Я смотрел на консервированные персики, прессованный творог, свежий хлеб, холодный, тонко нарезанный ростбиф, маринованные огурчики, сосиски, яичницу-болтунью…
И опустил поднос.
– Что случилось? – спросила Лиз.
– Не могу поверить. Вчера вечером я был за тысячу километров отсюда, пытаясь запихнуть в себя жесткую салями и прокисшую сыворотку. Мой мозг был измучен галлюцинациями. Сегодня утром я взорвал фургон. Потом помог тебе разбомбить лагерь червей. По возвращении доложился президенту Соединенных Штатов. Я неожиданно вернулся к цивилизации, стою перед гостиничным буфетом, и мне объясняют, что это закаляет моральный дух.
Вокруг никого не было. Но, как бы то ни было, я все равно должен высказаться.
– Полковник, я, наверное, переживаю нечто вроде культурного шока. Три недели назад я совершил поступок, за который меня следовало поставить к стенке. С тех пор я непрерывно убегал от этого. И вот внезапно оказался здесь – это не укладывается в рамки здравого смысла. Это нереально.

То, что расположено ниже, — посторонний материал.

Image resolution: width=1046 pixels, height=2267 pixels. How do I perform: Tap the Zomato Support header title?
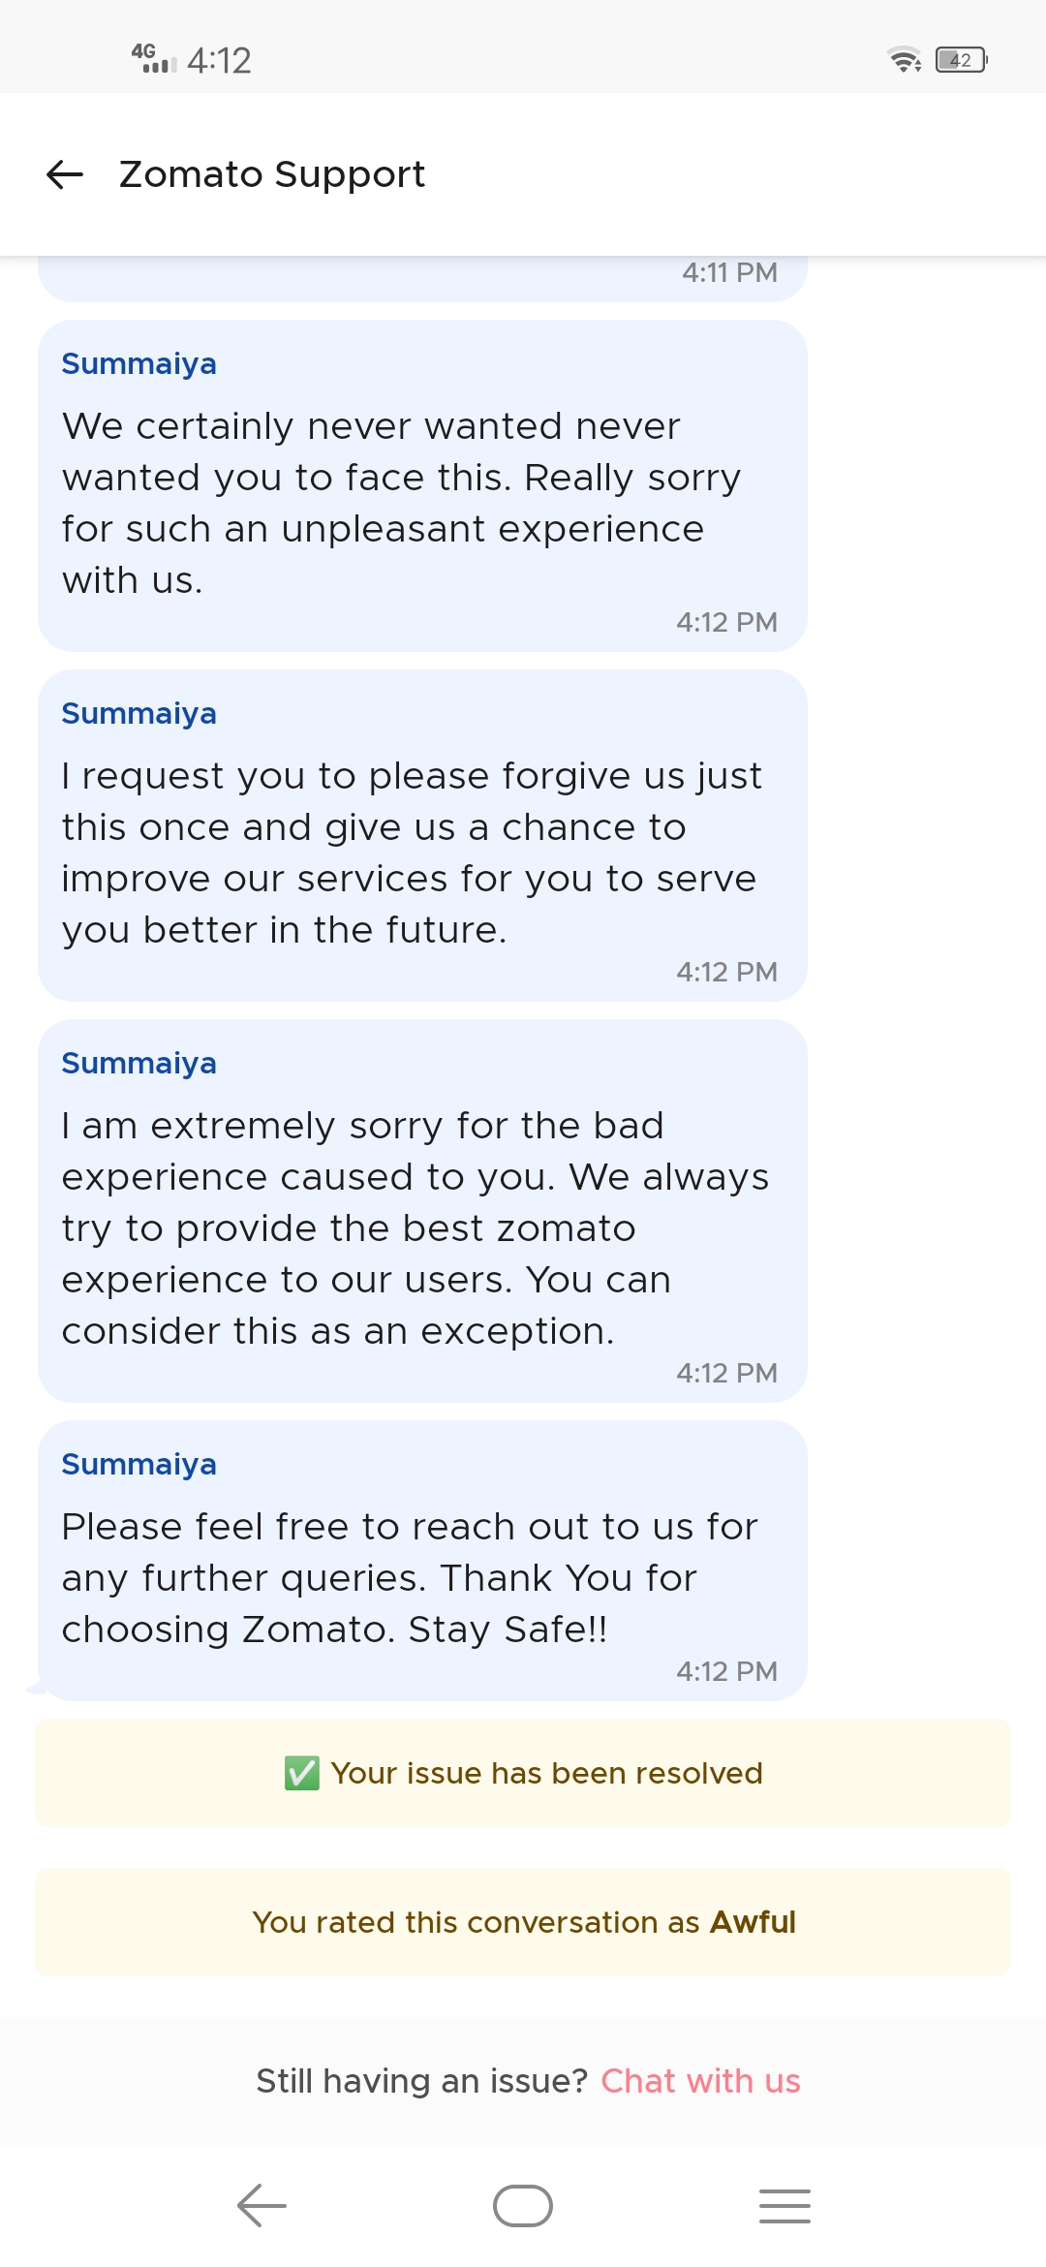pos(272,174)
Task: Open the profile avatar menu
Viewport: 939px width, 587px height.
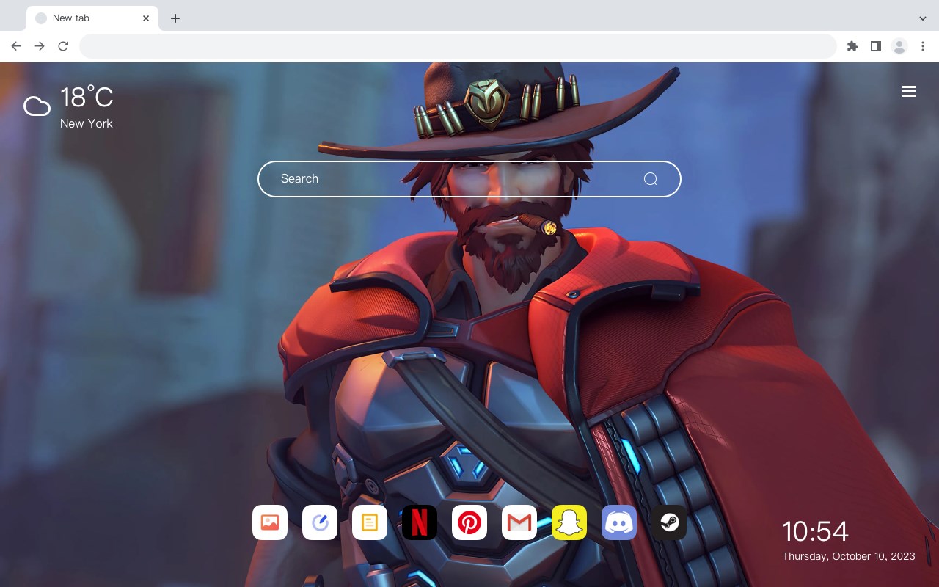Action: click(899, 46)
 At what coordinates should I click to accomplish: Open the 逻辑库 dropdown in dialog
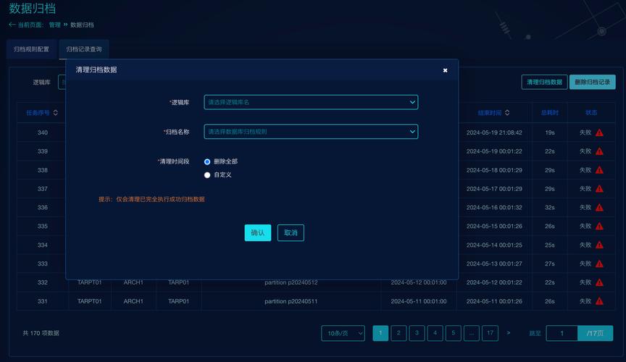311,102
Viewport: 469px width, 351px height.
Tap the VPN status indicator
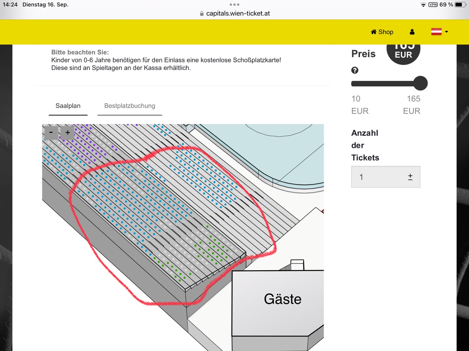(x=433, y=5)
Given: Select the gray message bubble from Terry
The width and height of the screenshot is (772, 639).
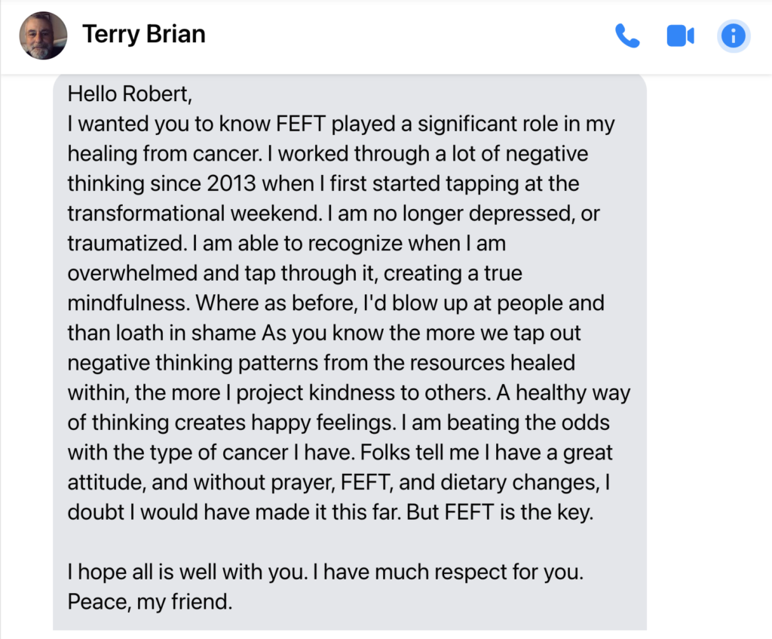Looking at the screenshot, I should pyautogui.click(x=350, y=352).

Она положила ладонь на мою руку.
– Джим…
Я стряхнул ее руку.
– Нет, дай мне закончить. Там все было нереально. Да, нереально. Каждый раз, когда я вдыхал воздух и чувствовал запах Хторра, это было нереально. Каждый раз, когда я смотрел на холмы и видел их лиловыми, или розовыми, или синими, или красными, это было нереально. Я сходил с ума. И по-моему, сумасшедший до сих пор. Я ходил повсюду, повторяя: «Этого не может быть. Этого нет. Пожалуйста, разбудите меня». Только это было. И вот я здесь, смотрю на буфет, на уйму еды. Ты воспринимаешь это как само собой разумеющееся. Но я был там, Лиз. Это одна видимость. Этого нет. Не знаю, как долго ты еще сможешь обманывать себя, но я-то знаю: этого в природе не существует. Это мираж в пустыне. Это мне чудится. И… я не чувствую себя здоровым.